A growing number of Canadian workers are finding themselves shut out of Employment Insurance, as the program struggles to keep pace with a labour market that looks nothing like the one it was designed for. New analysis shows fewer than 40% of unemployed Canadians now qualify for EI in a typical month, a steep decline driven by the rise of gig work, part‑time jobs, contract roles, and self‑employment.
Those groups — now the fastest‑growing segments of the workforce — are also the least likely to meet EI’s eligibility rules. Many gig workers, including delivery drivers, rideshare operators, and freelance digital workers, don’t pay EI premiums at all, meaning they cannot access benefits even when their income drops suddenly. Others work multiple small jobs but still fall short of the program’s rigid requirements.

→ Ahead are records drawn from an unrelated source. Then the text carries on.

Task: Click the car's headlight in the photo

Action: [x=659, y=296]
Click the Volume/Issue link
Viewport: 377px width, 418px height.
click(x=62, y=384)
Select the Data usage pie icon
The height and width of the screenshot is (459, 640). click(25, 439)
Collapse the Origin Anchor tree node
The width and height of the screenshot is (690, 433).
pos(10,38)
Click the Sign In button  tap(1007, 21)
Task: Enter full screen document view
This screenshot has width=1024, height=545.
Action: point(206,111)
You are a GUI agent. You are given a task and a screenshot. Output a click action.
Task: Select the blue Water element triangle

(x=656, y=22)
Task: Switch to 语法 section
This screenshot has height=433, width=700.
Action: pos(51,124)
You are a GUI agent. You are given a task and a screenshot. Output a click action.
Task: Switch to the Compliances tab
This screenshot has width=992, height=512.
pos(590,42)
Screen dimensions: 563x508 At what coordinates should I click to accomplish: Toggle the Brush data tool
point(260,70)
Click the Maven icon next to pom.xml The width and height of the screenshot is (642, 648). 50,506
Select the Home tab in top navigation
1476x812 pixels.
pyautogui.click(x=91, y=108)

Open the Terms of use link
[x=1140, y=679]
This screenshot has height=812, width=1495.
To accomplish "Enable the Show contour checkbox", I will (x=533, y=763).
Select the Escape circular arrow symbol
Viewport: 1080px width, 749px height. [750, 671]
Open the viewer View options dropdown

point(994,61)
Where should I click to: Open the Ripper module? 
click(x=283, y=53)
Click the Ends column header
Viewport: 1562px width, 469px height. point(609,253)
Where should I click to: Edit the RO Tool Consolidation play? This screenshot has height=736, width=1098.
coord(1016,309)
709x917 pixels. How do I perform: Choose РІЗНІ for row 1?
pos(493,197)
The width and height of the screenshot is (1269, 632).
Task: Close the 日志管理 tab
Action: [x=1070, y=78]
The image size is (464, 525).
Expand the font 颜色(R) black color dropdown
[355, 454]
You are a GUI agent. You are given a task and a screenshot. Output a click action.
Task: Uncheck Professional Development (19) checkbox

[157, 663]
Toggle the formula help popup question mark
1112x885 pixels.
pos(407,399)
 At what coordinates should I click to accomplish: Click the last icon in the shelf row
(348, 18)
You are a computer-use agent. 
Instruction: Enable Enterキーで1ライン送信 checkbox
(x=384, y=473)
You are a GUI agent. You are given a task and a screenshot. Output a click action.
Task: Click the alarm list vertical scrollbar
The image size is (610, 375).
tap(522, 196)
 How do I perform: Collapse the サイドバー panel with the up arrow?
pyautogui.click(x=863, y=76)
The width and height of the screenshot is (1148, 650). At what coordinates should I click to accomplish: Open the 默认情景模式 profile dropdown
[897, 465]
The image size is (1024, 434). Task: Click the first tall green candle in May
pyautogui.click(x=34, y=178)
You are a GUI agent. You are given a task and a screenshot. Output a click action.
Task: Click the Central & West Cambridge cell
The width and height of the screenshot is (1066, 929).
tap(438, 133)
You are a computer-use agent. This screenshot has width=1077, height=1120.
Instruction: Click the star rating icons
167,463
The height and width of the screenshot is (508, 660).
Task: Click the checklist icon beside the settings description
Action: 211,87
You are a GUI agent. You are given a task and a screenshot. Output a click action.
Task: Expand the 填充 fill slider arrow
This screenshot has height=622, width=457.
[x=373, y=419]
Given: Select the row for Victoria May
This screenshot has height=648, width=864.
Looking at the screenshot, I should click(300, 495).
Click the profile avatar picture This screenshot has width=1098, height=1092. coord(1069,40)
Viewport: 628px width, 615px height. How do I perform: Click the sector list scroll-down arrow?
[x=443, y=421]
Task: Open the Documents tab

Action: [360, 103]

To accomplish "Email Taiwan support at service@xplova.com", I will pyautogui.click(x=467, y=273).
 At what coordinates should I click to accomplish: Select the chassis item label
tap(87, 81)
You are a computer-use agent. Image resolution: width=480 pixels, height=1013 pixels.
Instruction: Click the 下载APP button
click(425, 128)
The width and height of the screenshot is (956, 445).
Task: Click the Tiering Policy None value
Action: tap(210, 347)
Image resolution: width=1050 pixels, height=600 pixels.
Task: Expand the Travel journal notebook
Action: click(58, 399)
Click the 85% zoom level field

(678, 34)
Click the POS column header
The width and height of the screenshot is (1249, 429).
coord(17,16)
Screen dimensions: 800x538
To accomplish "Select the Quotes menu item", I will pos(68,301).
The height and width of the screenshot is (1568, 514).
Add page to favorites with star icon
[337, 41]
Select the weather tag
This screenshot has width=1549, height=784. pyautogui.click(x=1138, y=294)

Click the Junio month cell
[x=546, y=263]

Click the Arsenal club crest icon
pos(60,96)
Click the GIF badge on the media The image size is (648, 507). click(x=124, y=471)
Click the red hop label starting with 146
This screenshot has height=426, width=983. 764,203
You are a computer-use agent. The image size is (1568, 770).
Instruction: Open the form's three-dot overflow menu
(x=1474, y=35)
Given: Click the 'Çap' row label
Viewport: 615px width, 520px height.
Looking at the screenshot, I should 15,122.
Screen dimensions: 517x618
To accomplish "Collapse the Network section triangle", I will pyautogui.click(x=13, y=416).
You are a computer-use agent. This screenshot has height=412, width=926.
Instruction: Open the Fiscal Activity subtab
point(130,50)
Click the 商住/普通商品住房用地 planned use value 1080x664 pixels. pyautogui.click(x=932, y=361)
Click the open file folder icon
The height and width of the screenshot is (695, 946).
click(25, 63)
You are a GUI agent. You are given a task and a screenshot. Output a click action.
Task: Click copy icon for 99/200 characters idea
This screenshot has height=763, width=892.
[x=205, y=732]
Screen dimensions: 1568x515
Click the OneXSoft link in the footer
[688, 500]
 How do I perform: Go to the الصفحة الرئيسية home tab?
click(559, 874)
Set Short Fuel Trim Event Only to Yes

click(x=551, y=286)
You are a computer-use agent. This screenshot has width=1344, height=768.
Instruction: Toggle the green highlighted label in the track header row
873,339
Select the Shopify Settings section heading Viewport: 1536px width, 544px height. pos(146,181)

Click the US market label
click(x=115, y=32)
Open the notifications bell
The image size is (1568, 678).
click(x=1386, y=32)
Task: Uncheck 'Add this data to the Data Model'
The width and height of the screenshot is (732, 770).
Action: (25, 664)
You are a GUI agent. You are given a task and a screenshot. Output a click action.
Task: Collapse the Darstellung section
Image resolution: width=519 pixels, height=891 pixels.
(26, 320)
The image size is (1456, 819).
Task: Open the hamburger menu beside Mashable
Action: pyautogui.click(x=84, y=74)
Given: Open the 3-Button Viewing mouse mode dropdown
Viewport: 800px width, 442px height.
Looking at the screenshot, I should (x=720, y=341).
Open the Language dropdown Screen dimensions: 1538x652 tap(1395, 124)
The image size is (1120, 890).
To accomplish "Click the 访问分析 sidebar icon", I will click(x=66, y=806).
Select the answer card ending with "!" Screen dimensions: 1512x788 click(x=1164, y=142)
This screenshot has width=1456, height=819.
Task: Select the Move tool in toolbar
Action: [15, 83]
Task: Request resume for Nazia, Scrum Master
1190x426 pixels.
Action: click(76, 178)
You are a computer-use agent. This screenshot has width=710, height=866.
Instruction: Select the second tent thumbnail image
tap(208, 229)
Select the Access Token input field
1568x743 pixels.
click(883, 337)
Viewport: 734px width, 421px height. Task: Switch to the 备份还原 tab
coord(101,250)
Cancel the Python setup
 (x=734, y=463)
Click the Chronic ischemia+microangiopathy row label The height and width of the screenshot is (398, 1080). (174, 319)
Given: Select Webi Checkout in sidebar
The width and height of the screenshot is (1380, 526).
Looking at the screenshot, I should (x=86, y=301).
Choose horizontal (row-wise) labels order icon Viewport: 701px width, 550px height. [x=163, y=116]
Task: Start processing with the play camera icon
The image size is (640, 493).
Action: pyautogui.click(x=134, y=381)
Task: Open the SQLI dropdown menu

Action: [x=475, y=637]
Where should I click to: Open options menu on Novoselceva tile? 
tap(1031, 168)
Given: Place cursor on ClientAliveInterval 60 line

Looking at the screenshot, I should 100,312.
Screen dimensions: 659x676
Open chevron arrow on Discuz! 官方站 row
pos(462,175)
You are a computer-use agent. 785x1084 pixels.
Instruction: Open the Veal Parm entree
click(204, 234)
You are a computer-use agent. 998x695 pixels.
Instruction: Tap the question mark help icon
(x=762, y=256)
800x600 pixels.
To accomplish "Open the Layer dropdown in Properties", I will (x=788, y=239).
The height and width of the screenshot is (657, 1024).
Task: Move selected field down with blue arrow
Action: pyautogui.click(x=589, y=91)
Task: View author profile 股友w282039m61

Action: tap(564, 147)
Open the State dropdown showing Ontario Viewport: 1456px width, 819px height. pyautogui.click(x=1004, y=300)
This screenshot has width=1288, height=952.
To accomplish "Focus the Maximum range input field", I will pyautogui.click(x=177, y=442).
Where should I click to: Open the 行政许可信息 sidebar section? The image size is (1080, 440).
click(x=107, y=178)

At the centre of the problem is EI’s 600‑hour eligibility threshold, a standard built for an era when full‑time, permanent jobs dominated the economy. Today, millions of Canadians work variable hours, seasonal shifts, or part‑time schedules that never reach the threshold — even if they work year‑round. Workers juggling several low‑hour jobs often cannot combine those hours cleanly under current rules, leaving them without a safety net.
The broader labour market has shifted dramatically since 2020. Full‑time positions now make up a shrinking share of total employment, while gig‑platform work and other non‑standard roles continue to expand. Analysts say EI has not adapted to this reality, leaving a widening gap between who needs support and who actually qualifies.
Multiple federal advisory panels have warned that EI is out of sync with the modern workforce, and Ottawa has repeatedly promised reform. But major changes have been delayed for years, even as pressure builds to modernize a system increasingly mismatched to how Canadians work today.